Further details about the model is available in the [(paper)](https://aclanthology.org/2023.findings-acl.97/).
Model Information
Property |
Details |
Pipeline Tag |
fill - mask |
Languages |
aa, af, am, ak, bm, ff, fon, ha, ig, ki, lg, ln, mg, nr, om, rn, run, sw, sn, tn, ti, ve, wo, xh, yo, zu |
Tags |
Masked Langauge Model |
Widget Examples |
1. ẹ jọwọ , ẹ mi. 2. gbọ́ láìfọ̀rọ̀ gùn rárá. |
📦 Installation
No specific installation steps provided in the original document.
💻 Usage Examples
Basic Usage
Below is an example for using Serengeti to predict masked tokens.
from transformers import AutoTokenizer, AutoModelForMaskedLM
tokenizer = AutoTokenizer.from_pretrained("UBC-NLP/serengeti-E250", use_auth_token="XXX")
model = AutoModelForMaskedLM.from_pretrained("UBC-NLP/serengeti-E250", use_auth_token="XXX")
from transformers import pipeline
classifier = pipeline("fill-mask", model=model, tokenizer=tokenizer)
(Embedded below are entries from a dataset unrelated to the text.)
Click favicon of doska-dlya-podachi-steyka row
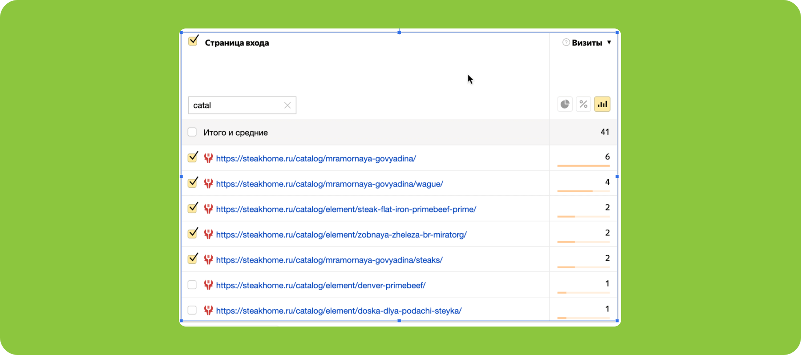point(208,311)
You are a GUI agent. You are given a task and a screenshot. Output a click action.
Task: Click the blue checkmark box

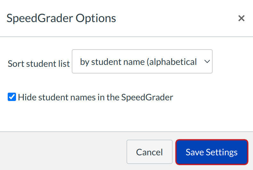tap(12, 97)
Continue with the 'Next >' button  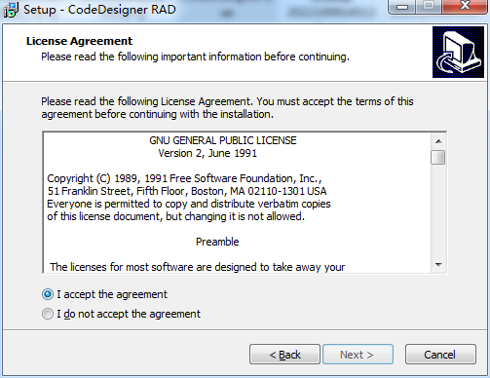coord(358,355)

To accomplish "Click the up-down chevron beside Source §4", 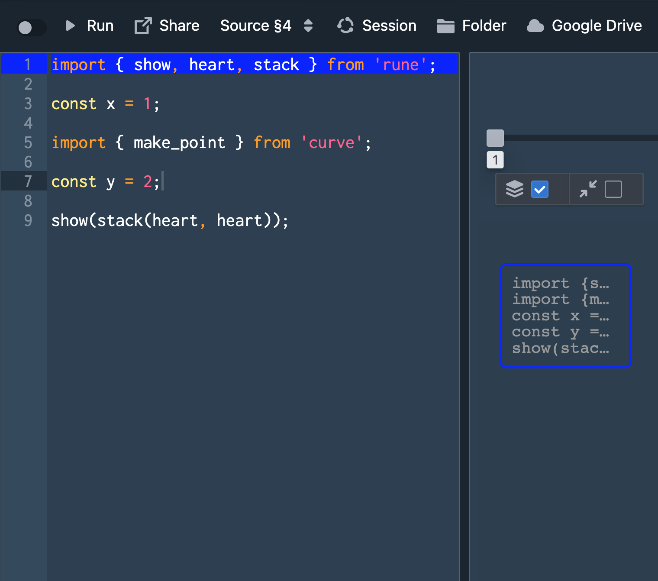I will click(308, 26).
classifier("ẹ jọwọ , ẹ <mask> mi")
[{'score': 0.07887924462556839,
'token': 8418,
'token_str': 'ọmọ',
'sequence': 'ẹ jọwọ, ẹ ọmọ mi'},
{'score': 0.04658124968409538,
'token': 156595,
'token_str': 'fẹ́ràn',
'sequence': 'ẹ jọwọ, ẹ fẹ́ràn mi'},
{'score': 0.029315846040844917,
'token': 204050,
'token_str': 'gbàgbé',
'sequence': 'ẹ jọwọ, ẹ gbàgbé mi'},
{'score': 0.02790883742272854,
'token': 10730,
'token_str': 'kọ',
'sequence': 'ẹ jọwọ, ẹ kọ mi'},
{'score': 0.022904086858034134,
'token': 115382,
'token_str': 'bẹ̀rù',
'sequence': 'ẹ jọwọ, ẹ bẹ̀rù mi'}]
For more details, please read this notebook 
📚 Documentation
Ethics
Serengeti aligns with Afrocentric NLP, considering the needs of African people when developing technology. We believe it will be useful for language speakers and researchers. Here are some use - cases and impacts:
- Serengeti aims to address the lack of technology access in about 90% of the world's languages, especially focusing on Africa. It's the first massively multilingual PLM for African languages and varieties, covering 517 languages, the largest to date for African NLP.
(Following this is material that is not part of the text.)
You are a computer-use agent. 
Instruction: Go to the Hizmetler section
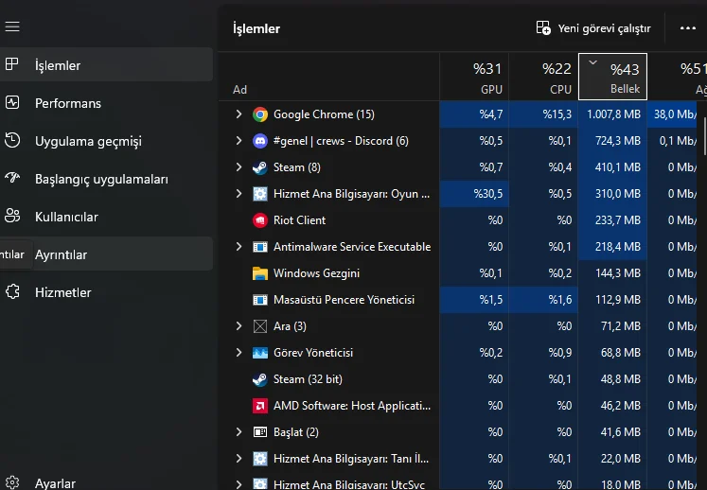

- It enables better access to important information for the African community in Indigenous African languages, benefiting non - fluent speakers of other languages and potentially connecting more people globally.
- Serengeti offers opportunities for language preservation of many African languages. It consists of languages not used in NLP tasks until now and can encourage their continued use and future language technology development.
- To mitigate discrimination and bias, we manually curate datasets. Native speakers of multiple languages evaluated a data subset. The data is from various domains to better represent native language usage.
- Although LMs are useful, they can be misused. Serengeti is developed using public datasets that may have biases. Our analyses are not comprehensive, and we lack access to native speakers of most covered languages, which hinders bias investigation.
Supported Languages
Please refer to [suported - languages](./supported - languages.txt)
Citation
If you use the pre - trained model (Serengeti) for your scientific publication, or if you find the resources in this repository useful, please cite our paper as follows (to be updated):
@inproceedings{adebara-etal-2023-serengeti,
title = "{SERENGETI}: Massively Multilingual Language Models for {A}frica",
author = "Adebara, Ife and
Elmadany, AbdelRahim and
Abdul - Mageed, Muhammad and
Alcoba Inciarte, Alcides",
booktitle = "Findings of the Association for Computational Linguistics: ACL 2023",
month = jul,
year = "2023",
address = "Toronto, Canada",
publisher = "Association for Computational Linguistics",
url = "https://aclanthology.org/2023.findings - acl.97",
doi = "10.18653/v1/2023.findings - acl.97",
pages = "1498--1537",
}
Acknowledgments
We gratefully acknowledge support from Canada Research Chairs (CRC), the Natural Sciences and Engineering Research Council of Canada (NSERC; RGPIN - 2018 - 04267), the Social Sciences and Humanities Research Council of Canada (SSHRC; 435 - 2018 - 0576; 895 - 2020 - 1004; 895 - 2021 - 1008), Canadian Foundation for Innovation (CFI; 37771), Digital Research Alliance of Canada, [UBC ARC - Sockeye](https://arc.ubc.ca/ubc - arc - sockeye), Advanced Micro Devices, Inc. (AMD), and Google. Any opinions, conclusions or recommendations expressed in this material are those of the author(s) and do not necessarily reflect the views of CRC, NSERC, SSHRC, CFI, the Alliance, AMD, Google, or UBC ARC - Sockeye.